Given data START

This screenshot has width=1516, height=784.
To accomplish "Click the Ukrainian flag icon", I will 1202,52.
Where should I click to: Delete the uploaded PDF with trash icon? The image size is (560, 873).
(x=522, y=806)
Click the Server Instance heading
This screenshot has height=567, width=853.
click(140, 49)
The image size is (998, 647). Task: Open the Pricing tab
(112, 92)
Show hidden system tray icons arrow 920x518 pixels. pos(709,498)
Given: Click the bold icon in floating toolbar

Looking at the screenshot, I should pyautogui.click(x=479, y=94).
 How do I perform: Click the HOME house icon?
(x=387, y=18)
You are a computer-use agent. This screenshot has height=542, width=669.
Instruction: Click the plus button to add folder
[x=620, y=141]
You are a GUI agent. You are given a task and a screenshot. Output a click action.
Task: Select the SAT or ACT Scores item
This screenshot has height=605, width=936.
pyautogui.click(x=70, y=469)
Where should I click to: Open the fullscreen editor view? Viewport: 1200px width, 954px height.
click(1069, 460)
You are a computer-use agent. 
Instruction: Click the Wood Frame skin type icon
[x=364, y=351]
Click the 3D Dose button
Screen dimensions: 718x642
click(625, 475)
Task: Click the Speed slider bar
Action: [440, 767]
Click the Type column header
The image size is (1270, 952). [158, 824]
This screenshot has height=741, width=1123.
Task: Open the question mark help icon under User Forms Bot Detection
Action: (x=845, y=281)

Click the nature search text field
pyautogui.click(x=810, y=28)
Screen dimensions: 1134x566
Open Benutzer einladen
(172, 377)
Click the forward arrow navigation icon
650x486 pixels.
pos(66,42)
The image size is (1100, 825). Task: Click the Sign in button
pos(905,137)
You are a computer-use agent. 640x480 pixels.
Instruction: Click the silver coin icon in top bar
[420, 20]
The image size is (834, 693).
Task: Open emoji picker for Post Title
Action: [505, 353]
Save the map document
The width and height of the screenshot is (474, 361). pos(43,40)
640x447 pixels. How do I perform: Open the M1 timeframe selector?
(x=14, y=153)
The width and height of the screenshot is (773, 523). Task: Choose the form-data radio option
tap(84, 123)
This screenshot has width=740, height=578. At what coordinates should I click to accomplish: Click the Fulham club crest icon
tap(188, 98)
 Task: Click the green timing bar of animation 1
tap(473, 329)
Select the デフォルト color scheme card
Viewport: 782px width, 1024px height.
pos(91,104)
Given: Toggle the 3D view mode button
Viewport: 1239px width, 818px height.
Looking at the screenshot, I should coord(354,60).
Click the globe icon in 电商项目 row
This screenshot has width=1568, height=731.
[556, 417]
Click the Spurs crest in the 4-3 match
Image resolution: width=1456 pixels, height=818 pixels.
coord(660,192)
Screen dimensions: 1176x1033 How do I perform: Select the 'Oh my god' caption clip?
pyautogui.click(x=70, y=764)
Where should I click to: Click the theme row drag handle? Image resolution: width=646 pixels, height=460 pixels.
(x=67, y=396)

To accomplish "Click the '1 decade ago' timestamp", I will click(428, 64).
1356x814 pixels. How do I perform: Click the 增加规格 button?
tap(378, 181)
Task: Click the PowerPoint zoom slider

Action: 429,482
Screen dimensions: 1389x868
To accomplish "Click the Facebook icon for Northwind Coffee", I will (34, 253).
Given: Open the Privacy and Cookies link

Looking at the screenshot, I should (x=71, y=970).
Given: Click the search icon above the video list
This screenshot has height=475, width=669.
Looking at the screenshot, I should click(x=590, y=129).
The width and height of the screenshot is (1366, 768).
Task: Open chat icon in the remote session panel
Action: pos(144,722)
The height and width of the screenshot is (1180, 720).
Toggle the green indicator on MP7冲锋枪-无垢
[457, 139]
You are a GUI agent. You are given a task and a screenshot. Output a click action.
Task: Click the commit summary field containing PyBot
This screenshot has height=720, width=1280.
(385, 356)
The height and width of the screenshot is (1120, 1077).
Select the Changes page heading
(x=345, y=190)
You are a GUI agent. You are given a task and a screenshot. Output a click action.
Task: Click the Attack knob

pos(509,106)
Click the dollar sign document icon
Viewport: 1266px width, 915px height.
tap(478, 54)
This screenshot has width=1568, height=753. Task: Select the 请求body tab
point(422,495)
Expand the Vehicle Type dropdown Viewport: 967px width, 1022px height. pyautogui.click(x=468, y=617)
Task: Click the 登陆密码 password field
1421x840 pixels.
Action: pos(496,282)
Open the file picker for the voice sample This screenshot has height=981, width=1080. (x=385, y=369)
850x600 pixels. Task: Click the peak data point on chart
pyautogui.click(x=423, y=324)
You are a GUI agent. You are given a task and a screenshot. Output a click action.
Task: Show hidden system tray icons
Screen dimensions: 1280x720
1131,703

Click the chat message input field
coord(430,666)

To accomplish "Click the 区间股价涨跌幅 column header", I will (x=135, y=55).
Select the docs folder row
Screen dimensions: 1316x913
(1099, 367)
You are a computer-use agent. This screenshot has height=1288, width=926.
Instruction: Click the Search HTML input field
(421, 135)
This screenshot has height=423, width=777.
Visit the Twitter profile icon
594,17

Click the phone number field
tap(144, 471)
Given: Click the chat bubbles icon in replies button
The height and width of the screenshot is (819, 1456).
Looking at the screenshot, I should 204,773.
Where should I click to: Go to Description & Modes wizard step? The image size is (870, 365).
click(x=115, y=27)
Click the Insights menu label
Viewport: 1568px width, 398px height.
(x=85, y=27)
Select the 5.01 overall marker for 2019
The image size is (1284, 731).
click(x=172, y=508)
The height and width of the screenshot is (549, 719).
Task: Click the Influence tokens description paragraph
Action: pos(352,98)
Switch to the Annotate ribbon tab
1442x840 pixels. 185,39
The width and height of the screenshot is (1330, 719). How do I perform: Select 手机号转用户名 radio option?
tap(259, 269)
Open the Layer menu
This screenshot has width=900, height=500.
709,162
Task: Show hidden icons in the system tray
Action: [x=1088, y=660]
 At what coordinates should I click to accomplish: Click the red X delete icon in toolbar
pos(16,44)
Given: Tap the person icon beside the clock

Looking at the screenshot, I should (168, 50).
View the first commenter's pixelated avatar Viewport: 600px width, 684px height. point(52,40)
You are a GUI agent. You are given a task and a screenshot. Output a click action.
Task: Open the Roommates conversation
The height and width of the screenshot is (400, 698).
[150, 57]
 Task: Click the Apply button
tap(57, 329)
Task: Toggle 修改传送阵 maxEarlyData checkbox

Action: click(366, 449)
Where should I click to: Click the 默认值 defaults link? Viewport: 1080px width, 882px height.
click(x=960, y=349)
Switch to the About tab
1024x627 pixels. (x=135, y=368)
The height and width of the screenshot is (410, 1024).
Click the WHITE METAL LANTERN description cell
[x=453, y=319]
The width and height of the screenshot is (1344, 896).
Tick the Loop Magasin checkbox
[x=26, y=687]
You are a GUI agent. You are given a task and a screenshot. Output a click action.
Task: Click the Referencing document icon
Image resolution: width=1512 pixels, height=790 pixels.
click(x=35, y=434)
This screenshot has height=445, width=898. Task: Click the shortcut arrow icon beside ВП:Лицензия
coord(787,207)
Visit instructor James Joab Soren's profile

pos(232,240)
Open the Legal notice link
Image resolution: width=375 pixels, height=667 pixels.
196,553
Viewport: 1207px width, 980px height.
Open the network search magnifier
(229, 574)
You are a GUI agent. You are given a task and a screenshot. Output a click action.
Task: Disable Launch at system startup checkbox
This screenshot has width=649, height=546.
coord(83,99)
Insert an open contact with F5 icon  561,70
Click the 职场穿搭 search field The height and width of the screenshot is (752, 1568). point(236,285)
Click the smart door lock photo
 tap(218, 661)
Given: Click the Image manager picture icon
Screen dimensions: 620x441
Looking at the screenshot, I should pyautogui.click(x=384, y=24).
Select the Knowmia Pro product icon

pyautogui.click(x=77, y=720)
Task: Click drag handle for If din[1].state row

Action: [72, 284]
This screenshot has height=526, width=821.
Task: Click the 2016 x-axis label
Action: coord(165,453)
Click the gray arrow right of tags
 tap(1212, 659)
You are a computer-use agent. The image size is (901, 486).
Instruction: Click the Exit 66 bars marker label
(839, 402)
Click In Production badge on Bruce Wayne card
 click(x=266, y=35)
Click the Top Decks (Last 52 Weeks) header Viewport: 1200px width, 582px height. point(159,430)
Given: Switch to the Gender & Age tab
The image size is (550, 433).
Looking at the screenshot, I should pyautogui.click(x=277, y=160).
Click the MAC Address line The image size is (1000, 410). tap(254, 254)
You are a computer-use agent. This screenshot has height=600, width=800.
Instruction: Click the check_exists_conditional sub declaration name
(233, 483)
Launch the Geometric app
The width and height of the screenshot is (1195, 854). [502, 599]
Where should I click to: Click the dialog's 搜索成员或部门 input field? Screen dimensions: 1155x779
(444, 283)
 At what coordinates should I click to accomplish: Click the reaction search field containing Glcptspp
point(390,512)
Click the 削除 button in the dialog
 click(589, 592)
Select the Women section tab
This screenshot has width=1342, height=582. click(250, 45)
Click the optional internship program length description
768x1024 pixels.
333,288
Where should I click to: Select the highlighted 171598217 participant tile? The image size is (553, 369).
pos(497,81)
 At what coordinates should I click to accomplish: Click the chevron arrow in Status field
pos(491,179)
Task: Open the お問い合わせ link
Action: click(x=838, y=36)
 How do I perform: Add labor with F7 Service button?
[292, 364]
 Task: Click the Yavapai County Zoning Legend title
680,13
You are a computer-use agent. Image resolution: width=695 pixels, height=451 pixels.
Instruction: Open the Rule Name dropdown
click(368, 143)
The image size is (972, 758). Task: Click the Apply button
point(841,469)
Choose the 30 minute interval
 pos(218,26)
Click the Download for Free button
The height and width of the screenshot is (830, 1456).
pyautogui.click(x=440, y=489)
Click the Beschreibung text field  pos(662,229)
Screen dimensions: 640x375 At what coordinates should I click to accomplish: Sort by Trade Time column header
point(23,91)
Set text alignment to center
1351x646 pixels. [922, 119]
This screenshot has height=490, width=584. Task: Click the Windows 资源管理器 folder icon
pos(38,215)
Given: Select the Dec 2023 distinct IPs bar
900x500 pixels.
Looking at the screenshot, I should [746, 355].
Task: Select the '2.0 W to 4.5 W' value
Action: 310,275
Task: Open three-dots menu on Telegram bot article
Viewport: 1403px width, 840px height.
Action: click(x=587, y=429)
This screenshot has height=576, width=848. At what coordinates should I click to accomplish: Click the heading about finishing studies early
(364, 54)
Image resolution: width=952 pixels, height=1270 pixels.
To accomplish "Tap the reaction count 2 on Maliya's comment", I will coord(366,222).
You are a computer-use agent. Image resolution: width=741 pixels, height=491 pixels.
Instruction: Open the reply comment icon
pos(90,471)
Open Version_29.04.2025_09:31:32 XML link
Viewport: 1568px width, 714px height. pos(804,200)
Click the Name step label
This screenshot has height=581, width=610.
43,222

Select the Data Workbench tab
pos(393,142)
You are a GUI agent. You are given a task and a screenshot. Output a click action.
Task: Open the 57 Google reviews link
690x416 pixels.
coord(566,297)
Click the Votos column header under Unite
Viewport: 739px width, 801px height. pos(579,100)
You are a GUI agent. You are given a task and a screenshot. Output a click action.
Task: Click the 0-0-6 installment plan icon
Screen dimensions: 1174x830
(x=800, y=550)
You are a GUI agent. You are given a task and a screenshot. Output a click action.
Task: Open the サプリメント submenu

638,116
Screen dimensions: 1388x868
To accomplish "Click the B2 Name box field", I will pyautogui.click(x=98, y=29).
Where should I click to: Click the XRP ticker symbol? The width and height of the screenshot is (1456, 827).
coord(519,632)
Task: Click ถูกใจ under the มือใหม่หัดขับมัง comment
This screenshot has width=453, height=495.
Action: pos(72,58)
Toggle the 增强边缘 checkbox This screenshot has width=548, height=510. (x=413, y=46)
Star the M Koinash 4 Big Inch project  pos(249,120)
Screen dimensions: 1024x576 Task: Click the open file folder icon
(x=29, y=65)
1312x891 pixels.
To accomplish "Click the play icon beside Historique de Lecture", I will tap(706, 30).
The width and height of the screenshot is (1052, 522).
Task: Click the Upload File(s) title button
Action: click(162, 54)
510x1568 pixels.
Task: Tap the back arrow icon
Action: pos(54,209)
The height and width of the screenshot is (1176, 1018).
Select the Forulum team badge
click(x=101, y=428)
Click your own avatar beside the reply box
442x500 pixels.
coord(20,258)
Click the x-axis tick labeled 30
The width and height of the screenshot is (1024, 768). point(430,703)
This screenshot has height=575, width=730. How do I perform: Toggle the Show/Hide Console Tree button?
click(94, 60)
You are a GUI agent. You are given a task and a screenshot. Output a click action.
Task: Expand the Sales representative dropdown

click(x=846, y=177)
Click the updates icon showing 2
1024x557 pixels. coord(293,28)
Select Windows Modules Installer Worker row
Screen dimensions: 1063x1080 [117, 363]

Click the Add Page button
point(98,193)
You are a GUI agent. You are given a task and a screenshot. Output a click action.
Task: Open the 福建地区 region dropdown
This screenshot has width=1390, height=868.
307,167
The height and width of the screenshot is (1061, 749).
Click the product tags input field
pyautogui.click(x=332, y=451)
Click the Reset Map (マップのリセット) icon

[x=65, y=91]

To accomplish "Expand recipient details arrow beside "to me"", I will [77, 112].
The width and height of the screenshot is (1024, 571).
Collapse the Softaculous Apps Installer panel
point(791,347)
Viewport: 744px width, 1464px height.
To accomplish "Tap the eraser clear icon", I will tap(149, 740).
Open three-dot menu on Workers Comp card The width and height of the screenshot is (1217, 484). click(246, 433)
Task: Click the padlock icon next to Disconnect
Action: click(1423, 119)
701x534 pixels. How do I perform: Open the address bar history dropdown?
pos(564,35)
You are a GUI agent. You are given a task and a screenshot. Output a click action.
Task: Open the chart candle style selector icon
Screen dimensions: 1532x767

Given data END

=== Directions ===
The word "computer" appears in some lines of the listing. Give the number of those lines, and only that.

=== Written reply ===
8